At a live dialogue on the summit on Thursday, Helga Zepp-LaRouche, founder of the Schiller Institute, a political and economic think tank in Germany, said: "If you look at it from the side of NATO, there is no option of diplomatic solution of going back to any kind of negotiations. There is only the policy of defeating Russia."
The three-day NATO summit was held in Washington from Tuesday to Thursday.
During a post-summit news conference in Washington, the alliance's Secretary-General Jens Stoltenberg said, "At this summit, we are turning a corner and putting in place the foundations for Ukraine to prevail."
Gupta said the West's approach is not helping matters because they should be pushing Ukraine to have some conversations with Russia to de-escalate the situation and reach a cease-fire now. "They are fueling the conflict by providing more arms," he said, mentioning that the European members of NATO and the US have been continuing with "their sanctions routinely".
NATO members have been taking different approaches to how Ukraine can use the military aid they provide — some, for now, only allow the weapons to be used inside Russia's border against targets that support Russia's special military operation in Ukraine, while some support Ukraine using them to strike targets deep inside Russia.
During the summit, Ukrainian President Volodymyr Zelensky called for lifting all the limitations to "win" and "prevail".
Zepp-LaRouche said, "This idea that what is now being pushed practically by all of NATO, that all weapon systems can be used deep into the territory of Russia, is a prescription that sooner or later we will reach a point of no return."
According to her analysis, the accusation of NATO is that Russian President Vladimir Putin's intentions include reinstating the Soviet Union and acquiring Ukraine and "will not stop". Zepp-LaRouche described this accusation as "arrogance".
"I have not seen any fact, any proof that accusation is truthful, but the entire NATO behavior rests on that characterization of Putin's intentions supposedly.

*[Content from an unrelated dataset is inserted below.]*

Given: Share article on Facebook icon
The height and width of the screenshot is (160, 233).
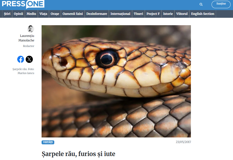Looking at the screenshot, I should pos(21,59).
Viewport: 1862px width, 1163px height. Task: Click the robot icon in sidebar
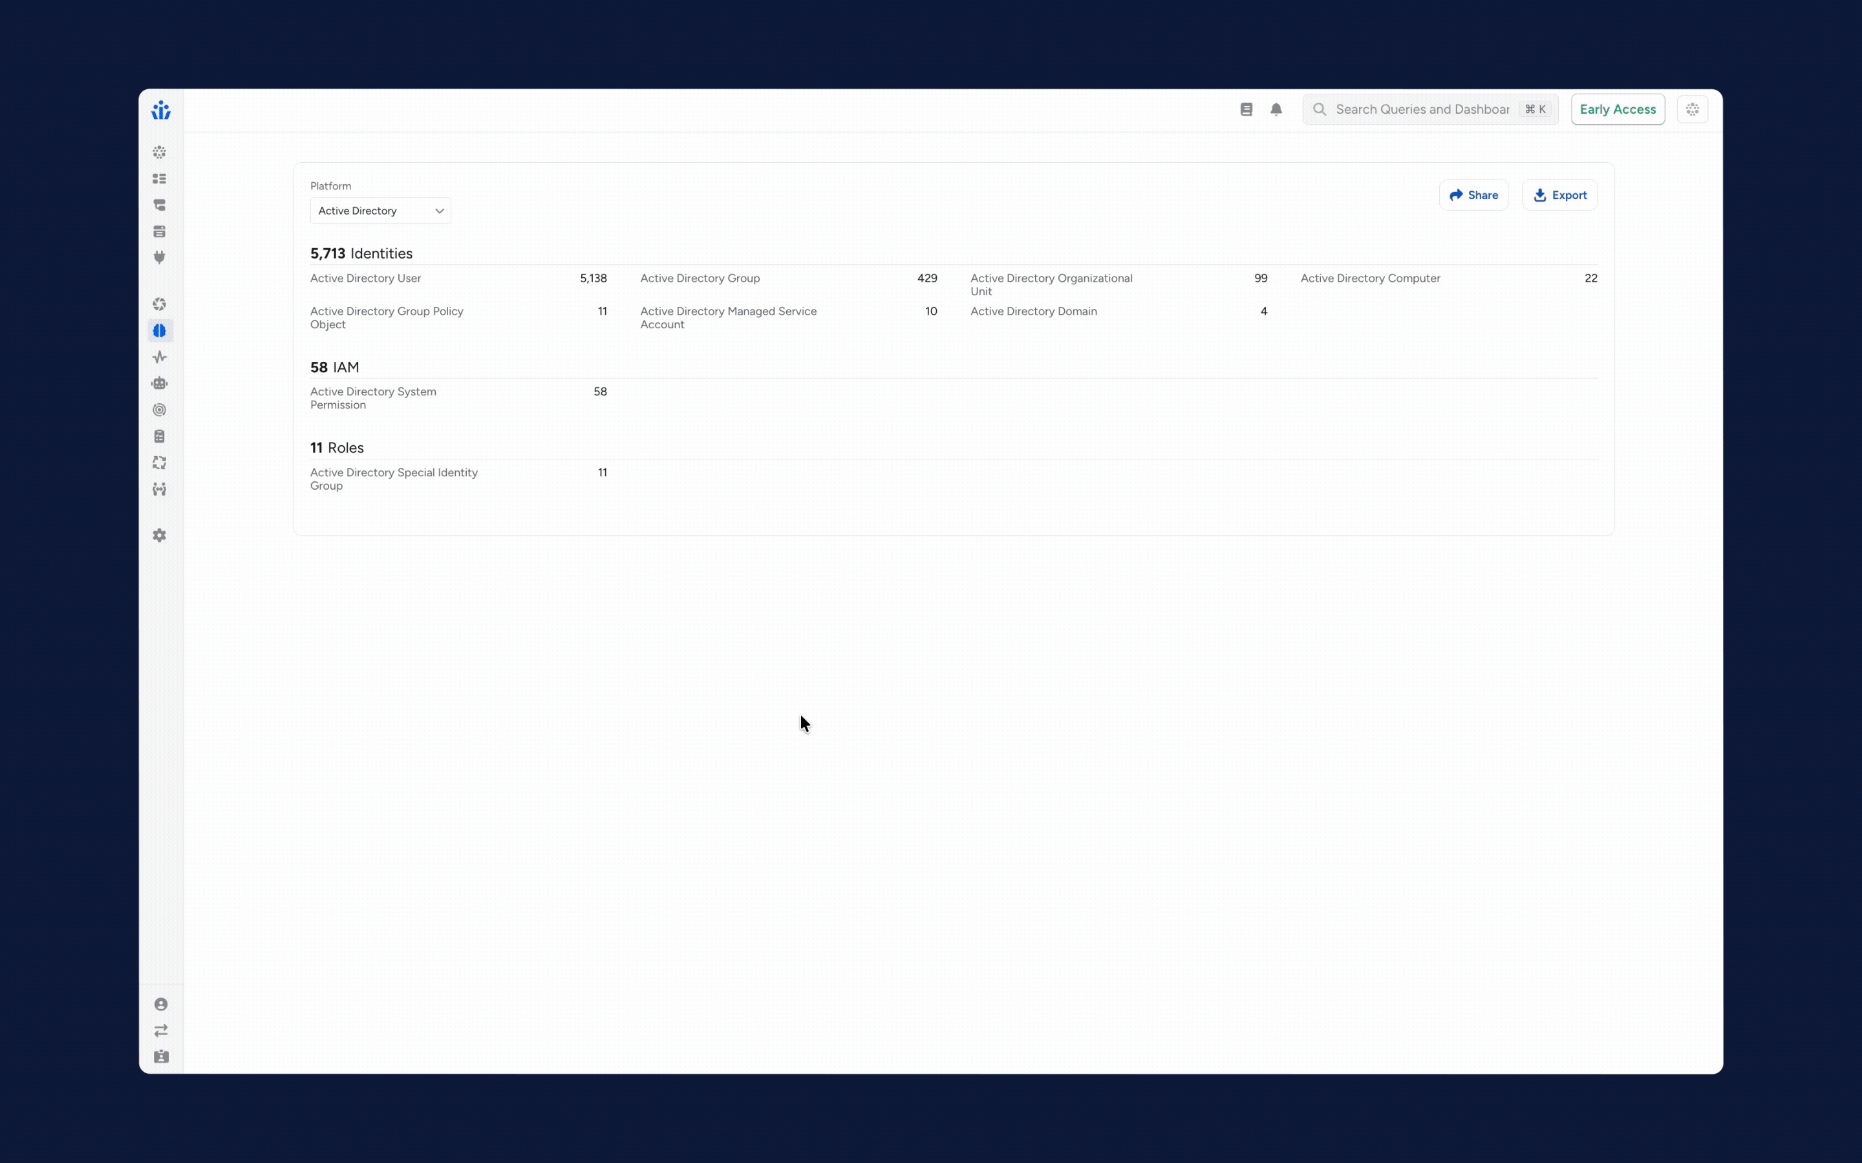(x=159, y=383)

"But that arrogance of the so-called collective West is the problem. Because it is that arrogance which prevents these people from seeing the world as it is."
Plan triggering response
In a joint statement with the German government on Wednesday, the White House said the "episodic deployments" of more advanced long-range missiles to Germany will begin in 2026.
Both sides said this plan demonstrates the US' "commitment to NATO and its contribution to the defense of Europe", which triggered Russia's vow of a "military response".And in a common declaration on Wednesday, leaders of NATO countries said Ukraine is on an "irreversible path" to NATO membership.
Zepp-LaRouche compared these actions to the 1962 Cuban missile crisis, saying, "It is a legitimate security interest of Russia to make that point."
She also talked about the expansion of NATO, its policy of "expanding to the east to encircle Russia more and more to now add to that, to encircle China", which is "very dangerous".
"What business do they have to try to expand to a global system all over the world trying to contain Russia and China?" She asked, also pointing out that countries of the Global South do not agree with that and insist on building their own system.
"It is very rational. It's very understandable. It's legitimate. Nobody has the right to impose their will on the majority of the world population, which is what these countries are, who together represent 85 percent of the human population," she said.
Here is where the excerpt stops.